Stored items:
== Segment start ==

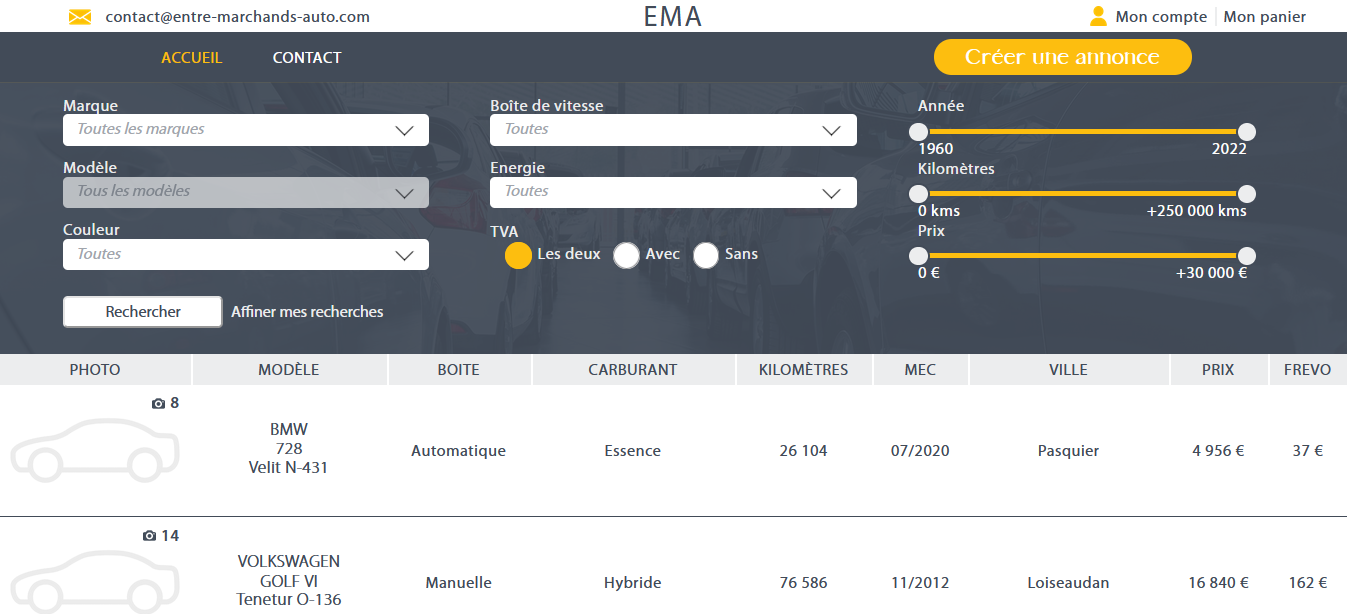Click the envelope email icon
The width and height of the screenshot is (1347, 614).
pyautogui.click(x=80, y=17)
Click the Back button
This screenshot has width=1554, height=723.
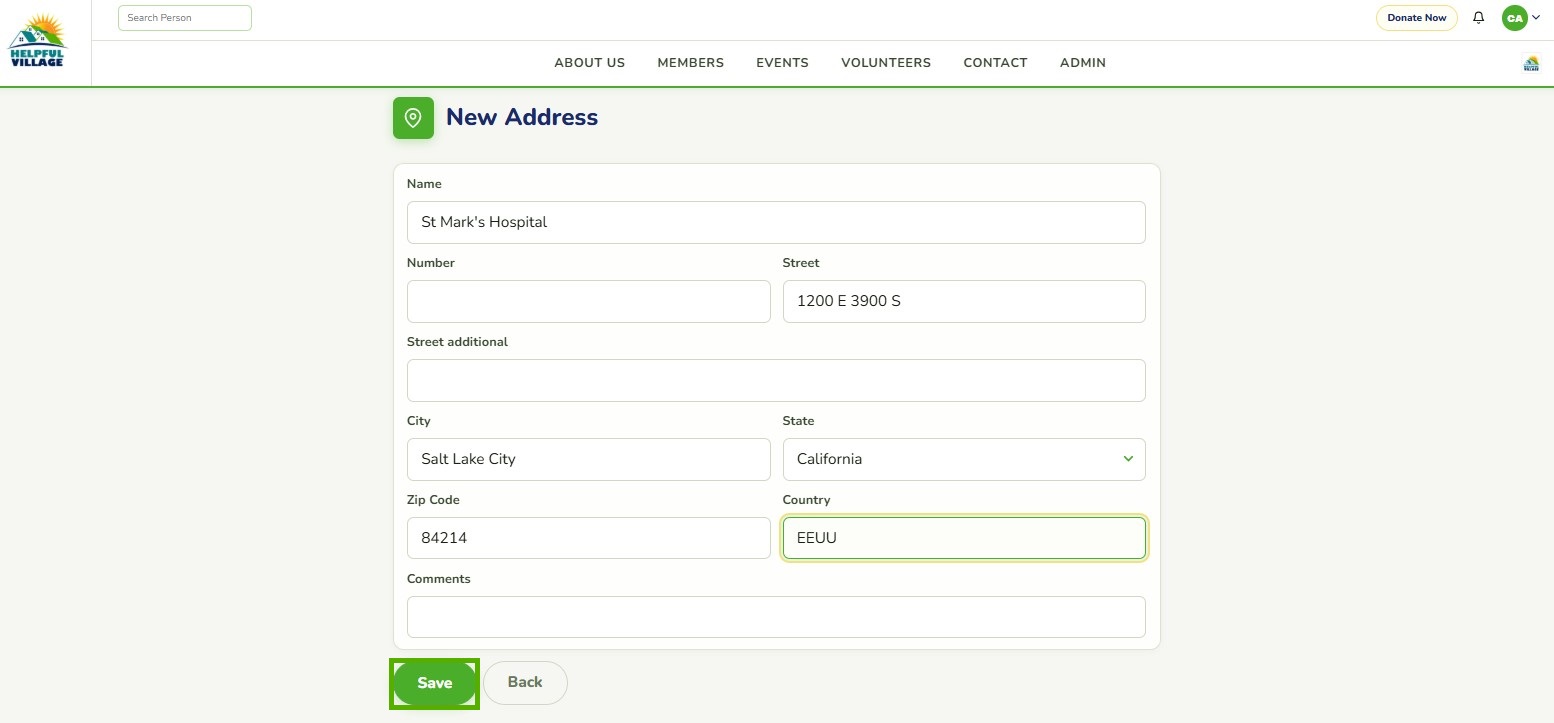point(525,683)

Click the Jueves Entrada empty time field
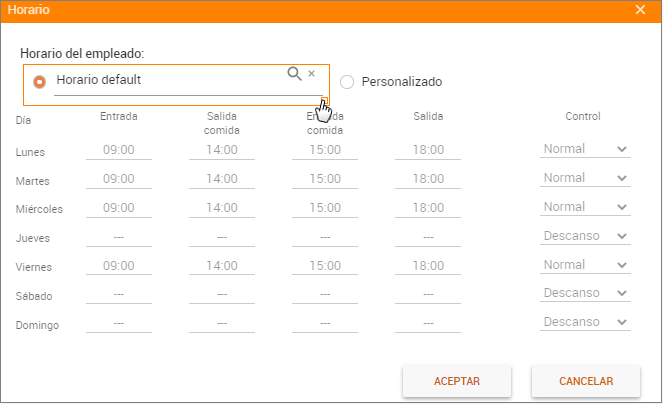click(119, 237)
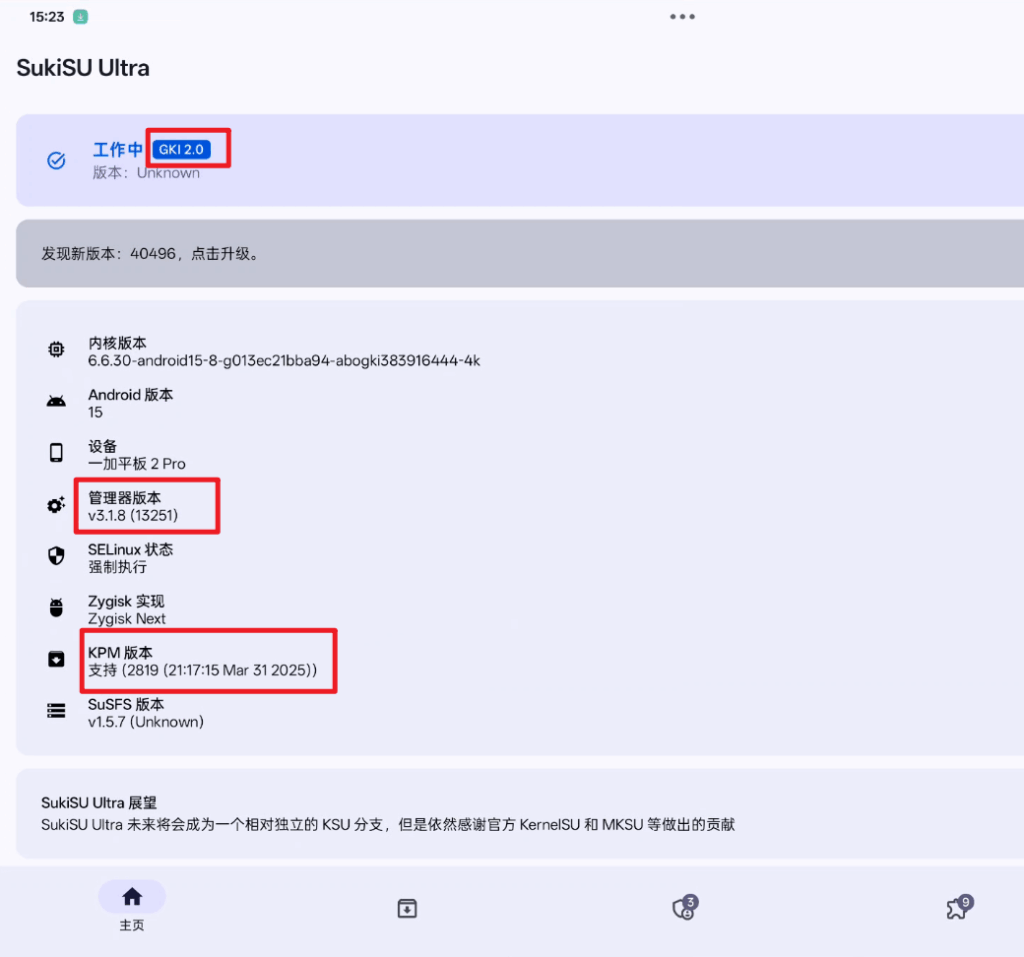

== Segment end ==

* [WHAT THE EXERCISE ASKS]:
The answer must be an exact copy of the lines from the one containing "This screenshot has width=1554, height=723." through the last line of the records, and nothing else. Pictures do not belong in it.

* [YOUR RESPONSE]:
This screenshot has width=1554, height=723.
point(525,683)

Click the Jueves Entrada empty time field
click(119, 237)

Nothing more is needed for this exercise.